Nicolas finally tossed out his pistol and stepped into the open. He faced Gray, arms out to either side, tottering on his legs. “If this is the only way to live, so be it!”
Gray cursed under his breath. Unable to stop the deaths to come, his only recourse was to apprehend the mass murderer who had orchestrated the deadly operation. Gray stepped out into the open with his pistol leveled.
At that moment, the drone of the hydraulic pumps climbed into a screaming roar. With a groan of twenty thousand tons, the massive arch began to shudder.
What was happening?
Kowalski stepped over the dead soldier to join Elena at the control panel. While Gray had fled on foot, Elena had driven the motorcycle like a NASCAR driver on crack. Kowalski had clung so hard to the sidecar’s handles that his fingers still trembled. They had rocketed to the rear side of the steel archway and sailed up to a concrete bunker that trailed big cables.

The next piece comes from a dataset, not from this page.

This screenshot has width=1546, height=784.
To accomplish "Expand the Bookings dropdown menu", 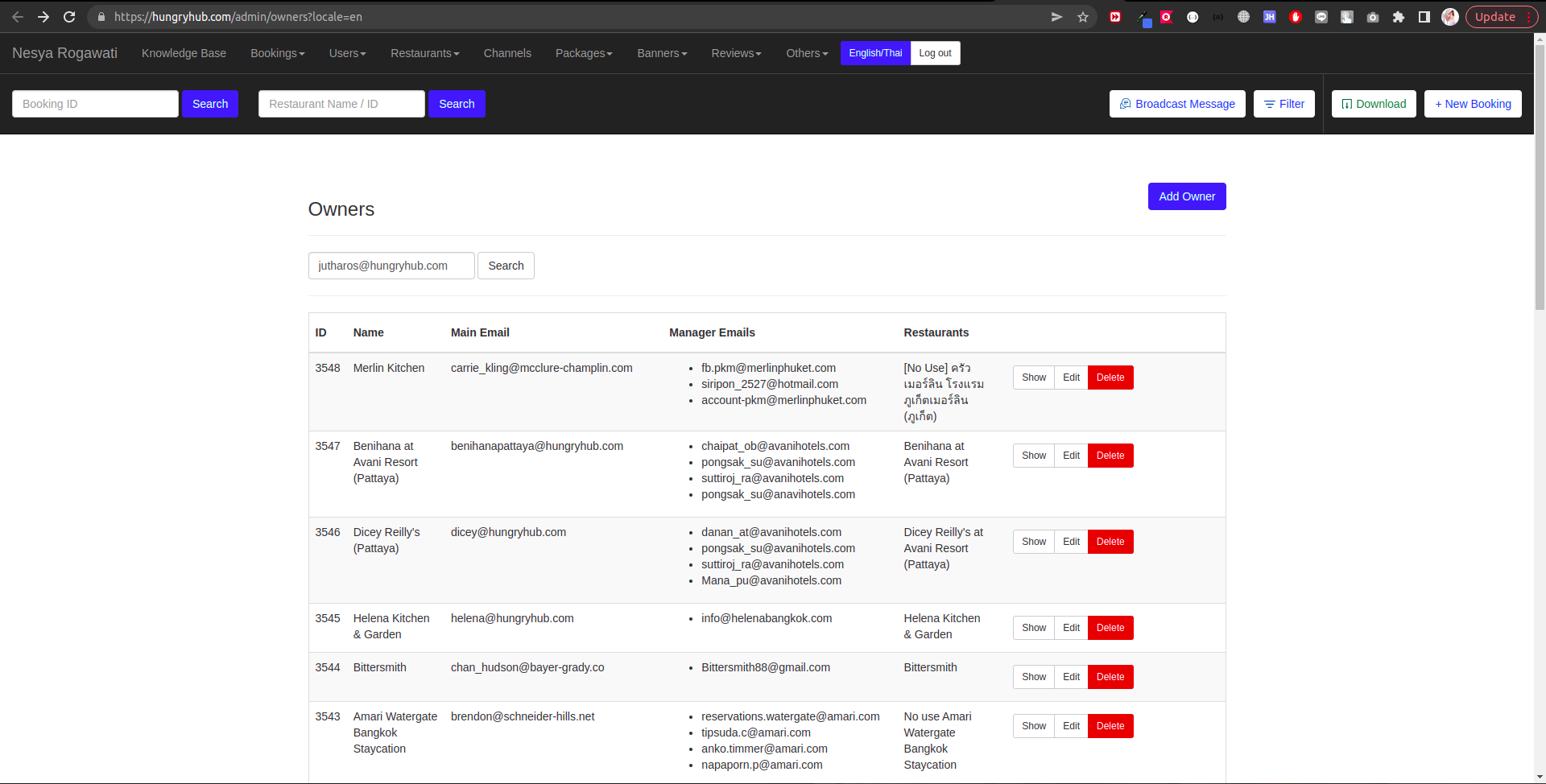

It was the control shack for the hydraulic jacks.
A fierce but brief firefight followed.
Kowalski had tried to help, but Elena spun like a ballerina with a machine gun. She danced and pirouetted through a hail of bullets as if anticipating each shot. She took out four soldiers. Kowalski managed to kill only one.
Nicolas’s men, Elena had said once the gunfight ended.
Once inside, Elena had set to work. Bent over the control board, she pushed the hydraulics toward the redline, seeking to close the hangar faster.
Just outside the shack’s window, one of the towering motors smoked, looking ready to blow. On one of the screens, flashing red warning signs blinked.
That couldn’t be good.
Kowalski stepped out of Elena’s way and stared at a row of monitors. They displayed video feed from inside the hangar. On the middle screen, Kowalski spotted two tiny figures on the floor.
Gray and the Russian guy.
From the angle of the camera, Kowalski could see what Gray could not.
Oh, crap!
“Elena!” he called out. “A little help here!”
He turned in time to see her suddenly slump toward the floor. He reached out and caught her around the waist. His hand found the shirt under her dark jacket soaking and hot. He parted the coat and saw her entire left side drenched in blood. It seemed her dancing had not been as flawless as he’d thought.
“Why didn’t you say something?” he said with an ache in his voice.
She waved to the monitors. “Show me.”
Gray struggled to comprehend the sudden acceleration of the hangar’s closure. The momentum of twenty thousand tons was not easy to get moving quickly, but it was definitely closing faster, accompanied by the scream of hydraulic motors.
“No!” Nicolas cried out.
Gray realized the anguish in his voice was twofold: fear that he now had even less time to escape, and dismay that his plans would be ruined if the hangar sealed too soon.
“Let’s go!” Gray said, pointing his pistol at the man.
Nicolas lowered his outstretched arms—and revealed what was hidden behind the pile of I-beams. The man’s hand had been out of view until now.
A second pistol.
It pointed at Gray’s belly and fired.
Gray managed to twist sideways, but the bullet still burned a line of fire across his stomach. He pointed his own weapon and fired. The shot, thrown off by the sudden attack, ricocheted harmlessly off the floor. Even worse, the pistol’s slide popped open.
Out of bullets.
The same could not be said for Nicolas.
The Russian drew a dead bead upon Gray.
As a consequence of his concentration, Nicolas missed the movement along the roof of the arched hangar. A massive yellow trolley crane swept above them and dropped a giant hook.
The whistling as it plummeted finally drew Nicolas’s eye. He glanced up as the massive steel hook, large enough to anchor ships, slammed into the pile of beams next to him. He tried to leap aside, but the impact knocked half the pile over, pinning his legs.